=== Begin Enclosure ===

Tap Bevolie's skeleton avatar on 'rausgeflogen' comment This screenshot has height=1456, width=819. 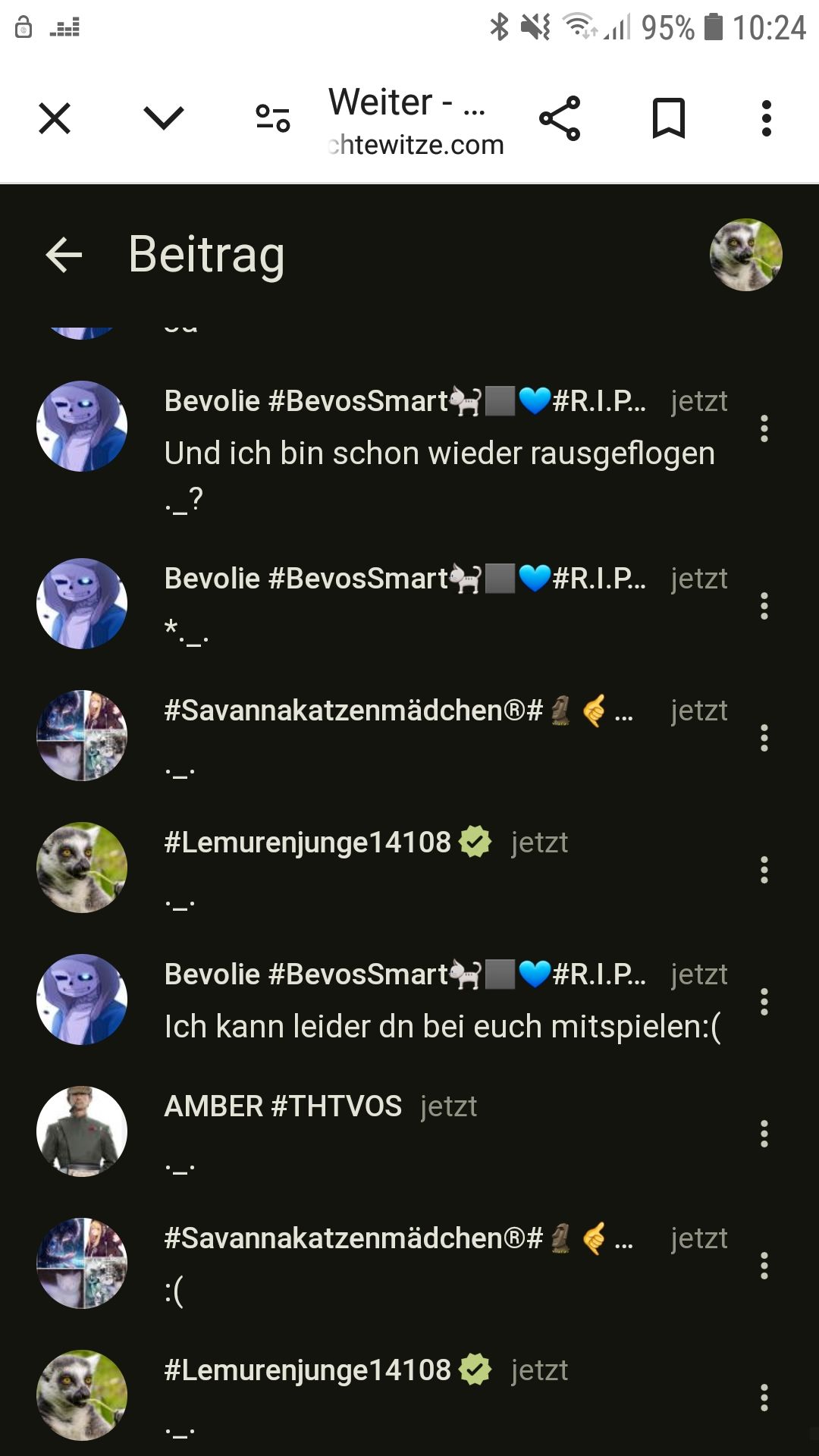click(82, 426)
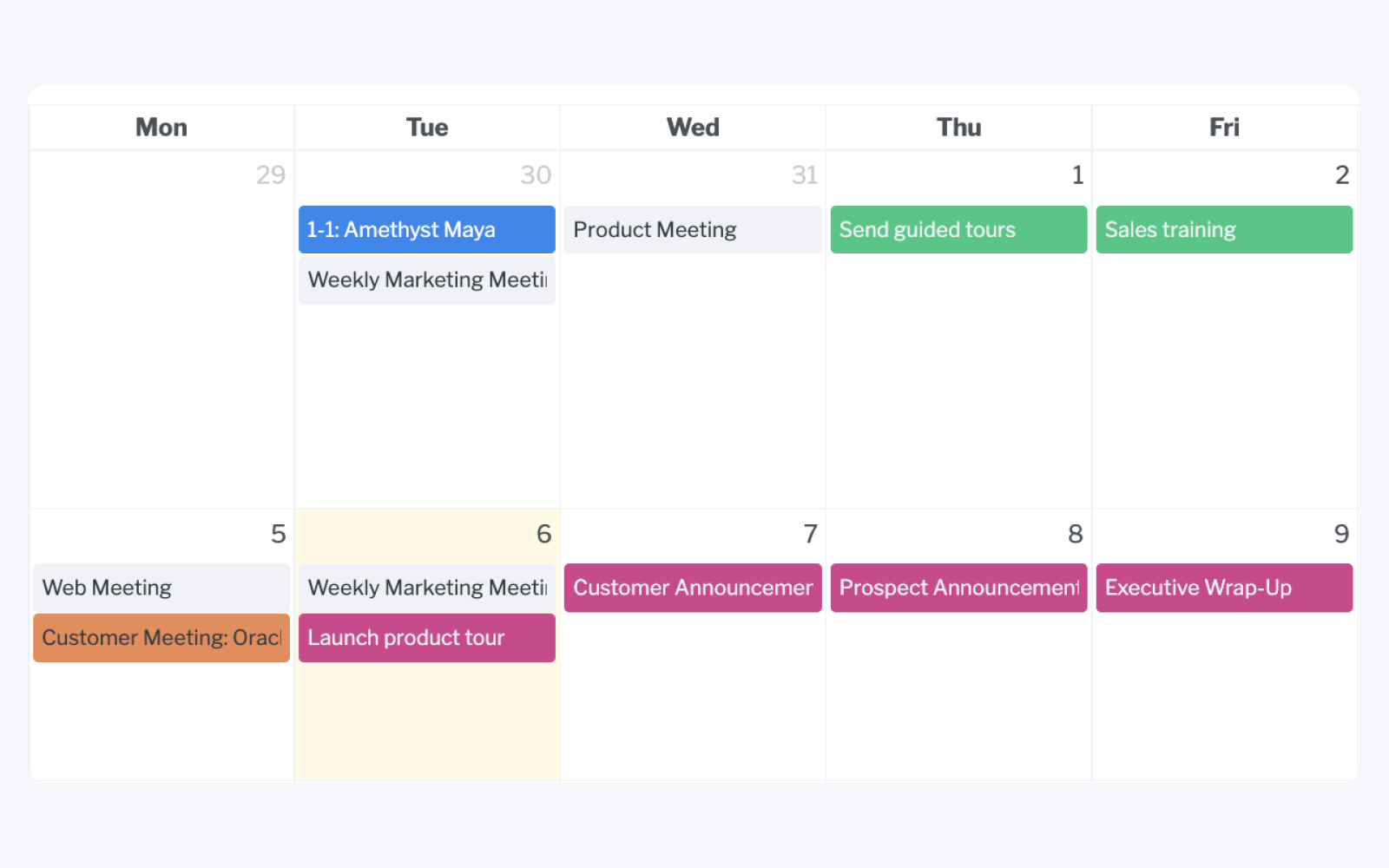Click the Sales training event
This screenshot has height=868, width=1389.
(1223, 229)
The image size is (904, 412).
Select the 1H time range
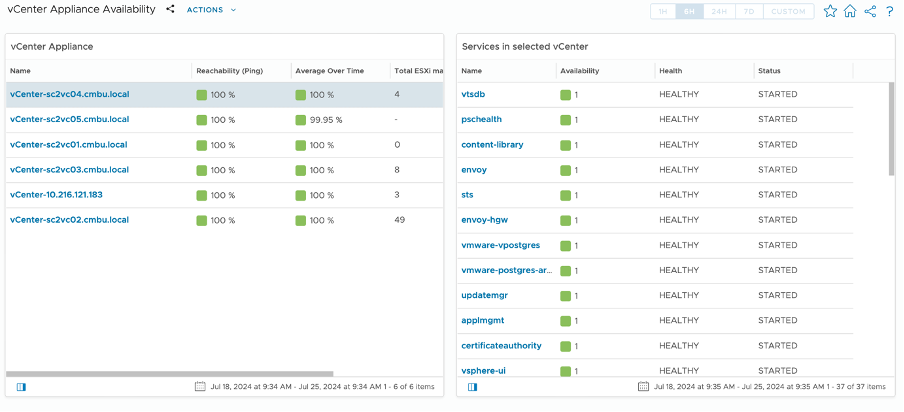click(x=663, y=12)
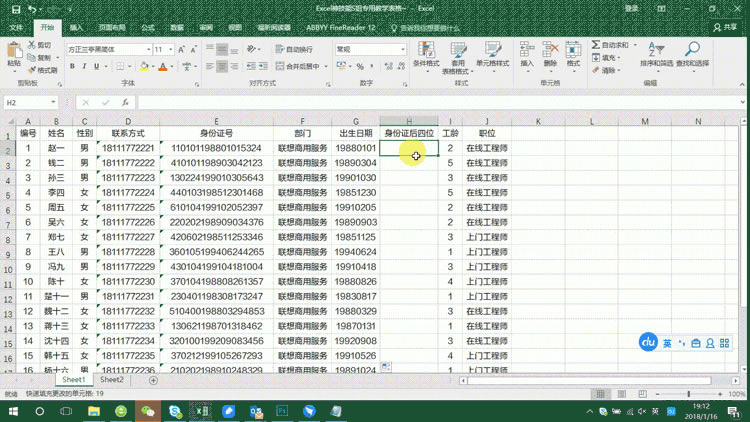The image size is (750, 422).
Task: Switch to the Insert (插入) ribbon tab
Action: (77, 28)
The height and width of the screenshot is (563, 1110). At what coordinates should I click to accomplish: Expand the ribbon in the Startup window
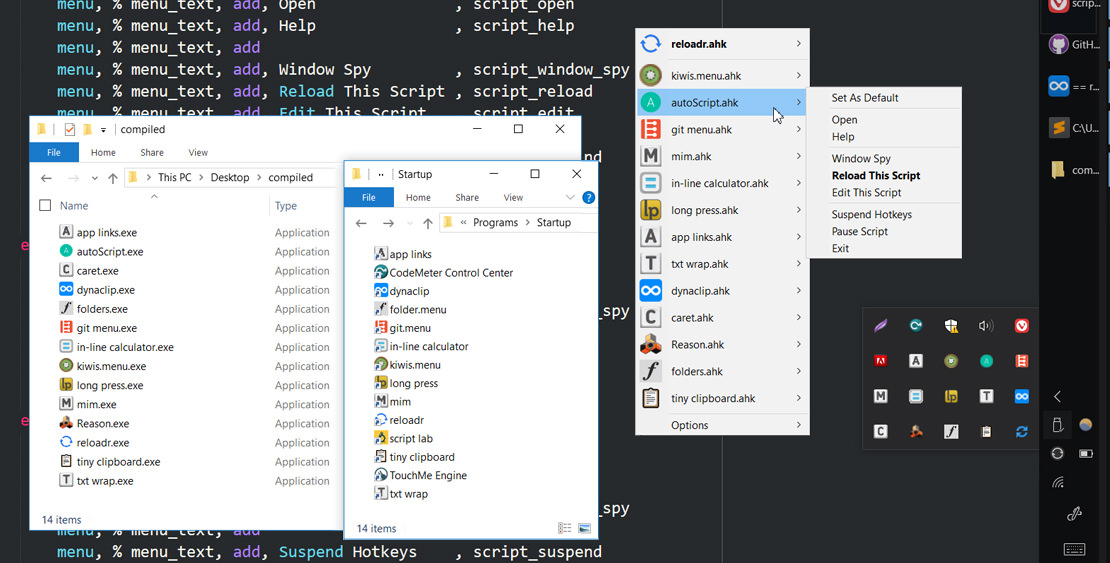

=== End Enclosure ===

PROBLEM STATEMENT:
Nothing should appear in the answer except the lines from the one containing "Select the 1H time range" through the last line of the listing, given again exactly and with no pictures.

EXPECTED OUTPUT:
Select the 1H time range
click(x=663, y=12)
The image size is (750, 422).
Task: Switch to the Insert (插入) ribbon tab
Action: (77, 28)
The height and width of the screenshot is (563, 1110). At what coordinates should I click to accomplish: Expand the ribbon in the Startup window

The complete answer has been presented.